Он не поверил, прикрыл милые мохнатые глаза ресницами и, помолчав, спросил:

- Зачем?

- Посидеть с тобой. Ты очень интересный. Можно прийти?

- Валяй! К нам все ходят...

Вздохнув, он сказал:

- Обманешь.

- Ей-богу - приду!

- Тогда - приходи. Ты уж - ко мне, а не к мамке, ну ее к ляду! Ты давай дружиться со мной,- ладно?

- Ладно.

- Ну вот. Ничего, что ты большой; тебе-сколько годов?

- Двадцать первый.

- А мне - двенадцатый. У меня - нету товарищей, одна Катька водовозова, так ее водовозиха бьет за то, что она ко мне ходит... Ты - вор?

- Нет. Почему - вор?

- У тебя очень рожа страшная, худущая, с таким носом, как у воров. У нас два вора бывают, один - Сашка, дурак и злой, а другой - Ванечка, так этот добрый, как собака. А у тебя коробочки есть?

- Принесу.

- Принеси! Я мамке не скажу, что ты придешь...

- Почему?

- Так. Она всегда радуется, когда мужчины в другой раз приходят. Вот,любит мужчинов, шкуреха,- просто беда! Она - смешная девчонка, мамка у меня. Пятнадцати лет ухитрилась - родила меня и сама не знает - как! Ты когда придешь?

- Завтра вечером.

- Вечером она уж напьется. А ты чего делаешь, если не воруешь?

- Баварским квасом торгую.

- Ой ли? Принеси бутылку, а?

- Конечно - принесу! Ну, я пошел.

- Валяй. Придешь?

- Обязательно.

Он протянул мне обе длинные руки, я тоже обеими руками сжал и потряс эти тонкие холодные косточки и, уже не оглядываясь на него, вылез на двор, точно пьяный.
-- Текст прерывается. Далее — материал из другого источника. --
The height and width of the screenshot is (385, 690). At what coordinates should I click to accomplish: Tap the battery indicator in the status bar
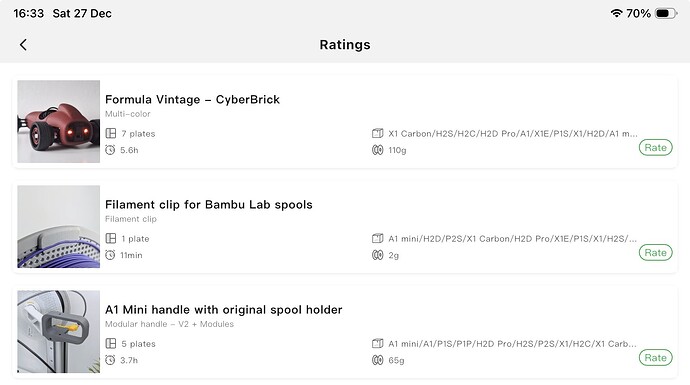(x=666, y=14)
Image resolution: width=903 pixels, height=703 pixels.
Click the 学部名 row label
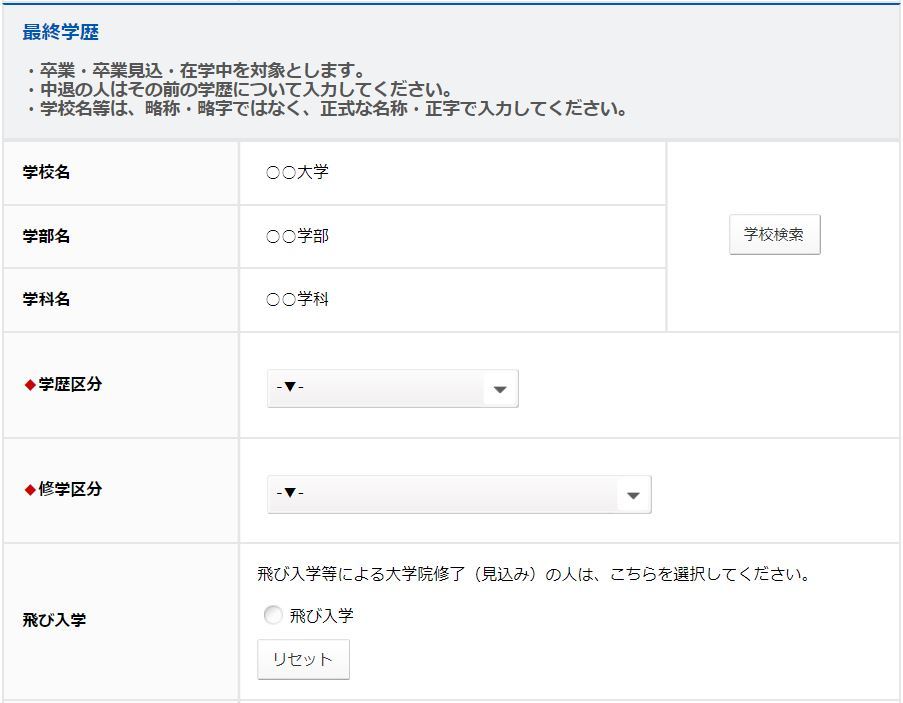47,237
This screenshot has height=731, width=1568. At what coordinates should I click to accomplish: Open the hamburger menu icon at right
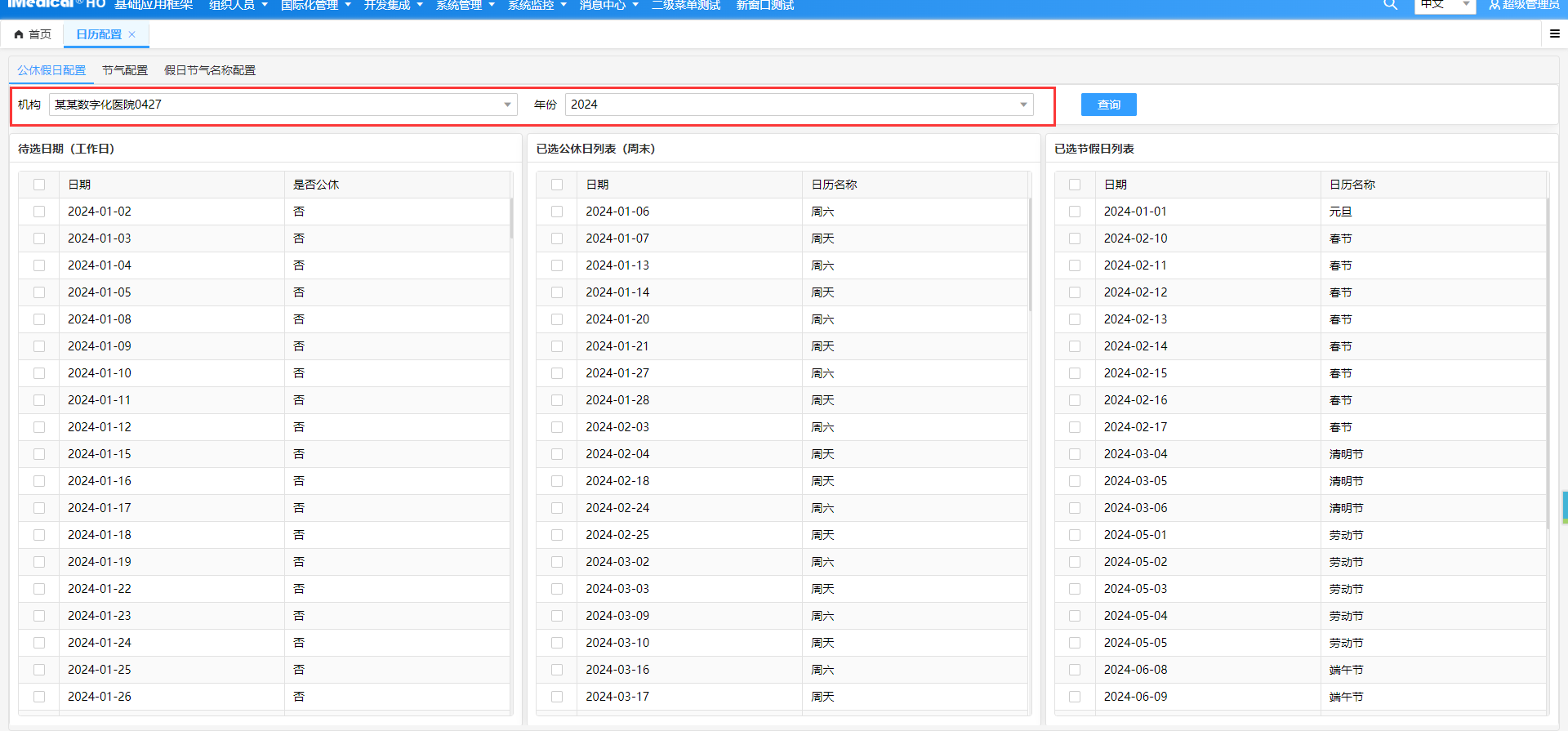coord(1554,34)
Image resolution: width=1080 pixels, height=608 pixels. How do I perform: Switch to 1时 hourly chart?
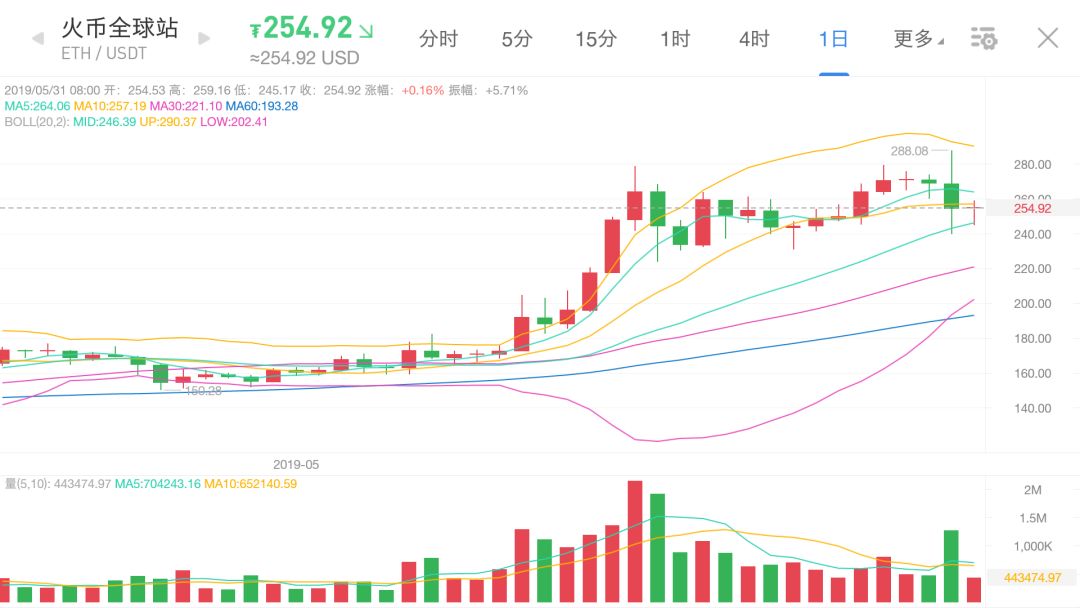(x=675, y=39)
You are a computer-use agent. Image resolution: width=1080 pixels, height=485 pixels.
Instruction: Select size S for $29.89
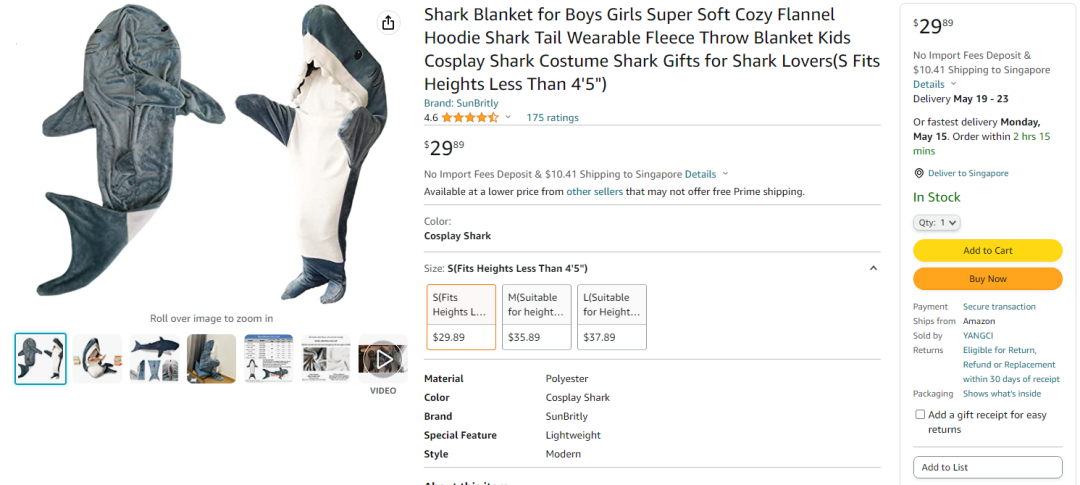tap(461, 317)
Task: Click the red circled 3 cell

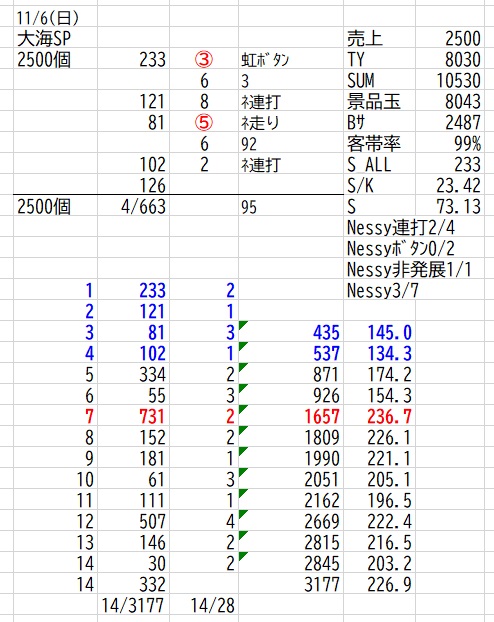Action: coord(204,60)
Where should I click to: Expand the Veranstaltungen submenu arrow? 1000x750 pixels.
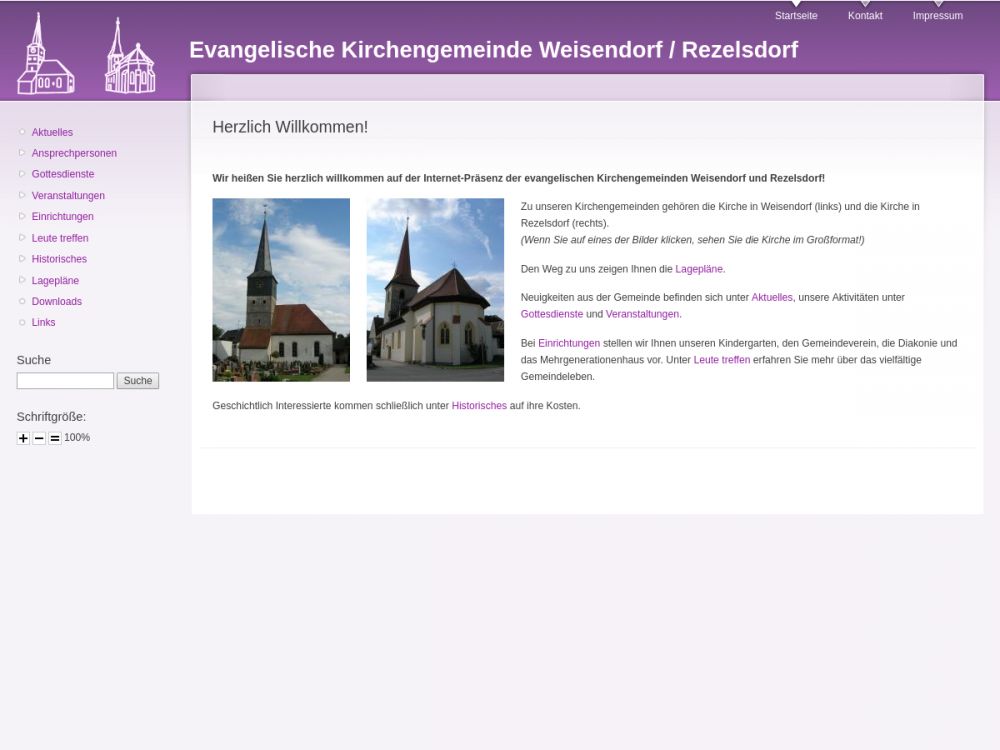pos(22,196)
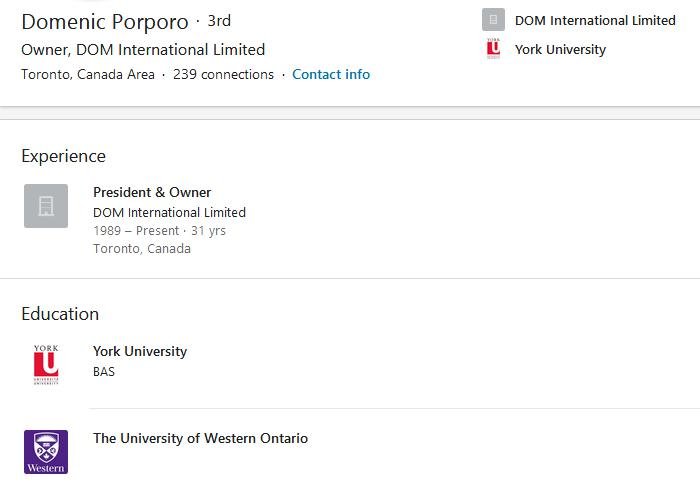Click the Education section heading
The height and width of the screenshot is (487, 700).
60,314
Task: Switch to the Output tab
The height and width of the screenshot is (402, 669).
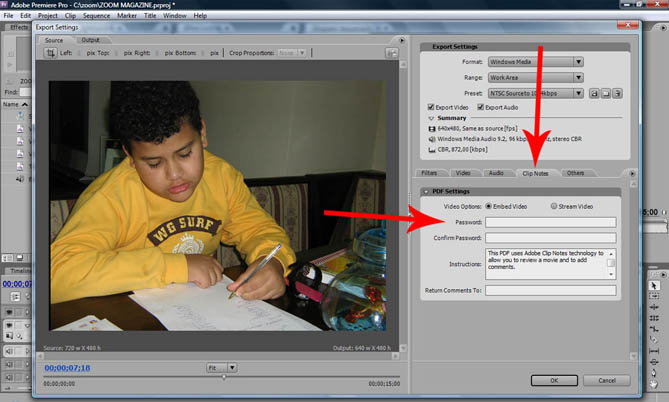Action: click(91, 40)
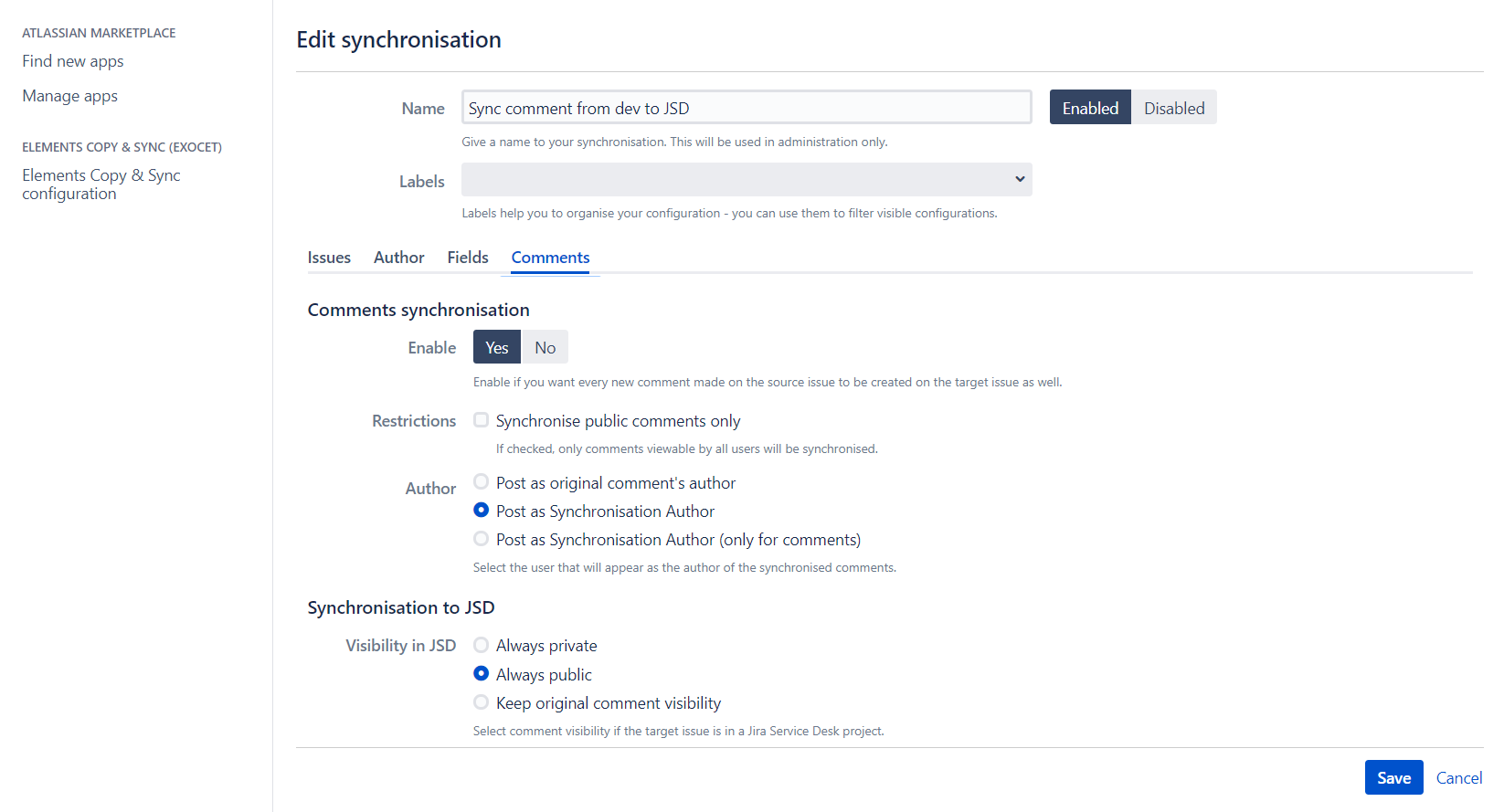Keep synchronisation status Enabled
This screenshot has width=1504, height=812.
pos(1089,107)
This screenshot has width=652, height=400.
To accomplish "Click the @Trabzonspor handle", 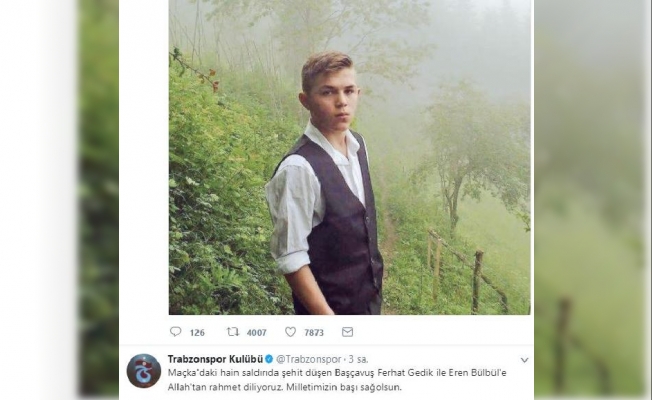I will pyautogui.click(x=309, y=359).
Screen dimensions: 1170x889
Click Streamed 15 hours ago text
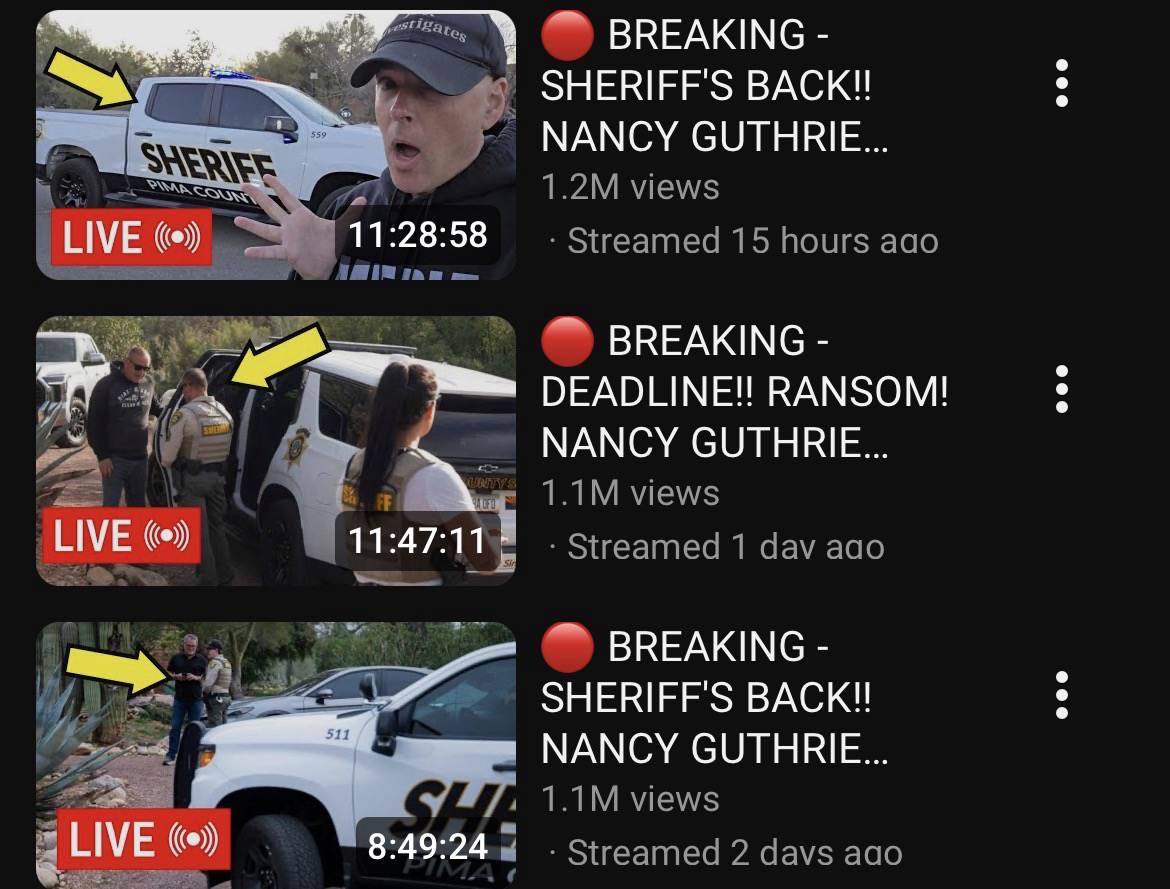[753, 241]
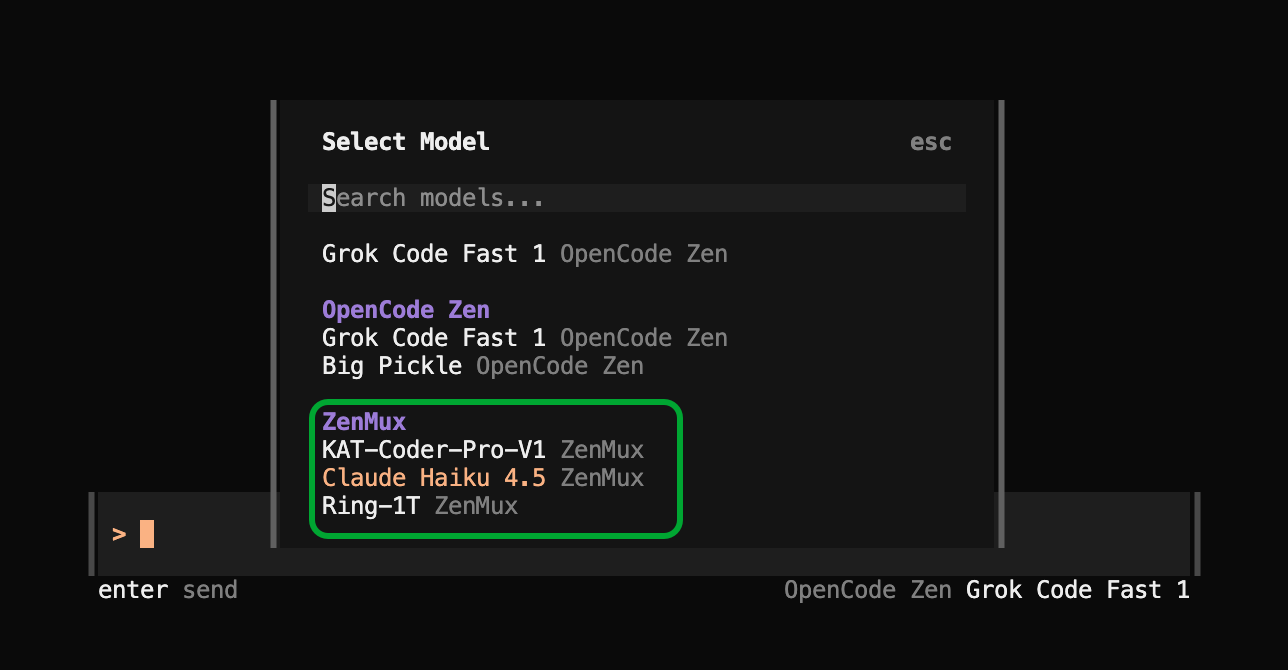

Светало; над сырой кучей полуразвалившихся построек трепетала, угасая, Венера. Из грязной ямы под стеною дома смотрели на меня квадратными глазами стекла подвального окна, мутные и грязные, как глаза пьяницы. В телеге у ворот спал, широко раскинув огромные босые ноги, краснорожий мужик, торчала в небо густая, жесткая борода - в ней светились белые зубы,- казалось, что мужик, закрыв глаза, ядовито, убийственно смеется. Подошла ко мне старая собака, с плешью на спине, видимо, ошпаренная кипятком, понюхала ногу мою и тихонько, голодно провыла, наполнив сердце мое ненужной жалостью к ней.

На улицах, в лужах, устоявшихся за ночь, отражалось утреннее небо голубое и розовое,- эти отражения придавали грязным лужам обидную, лишнюю, развращающую душу красоту.

На другой день я попросил ребятишек моей улицы наловить жуков, бабочек, купил в аптеке красивых коробочек и отправился к Леньке, захватив с собою две бутылки квасу, пряников, конфект и сдобных булок.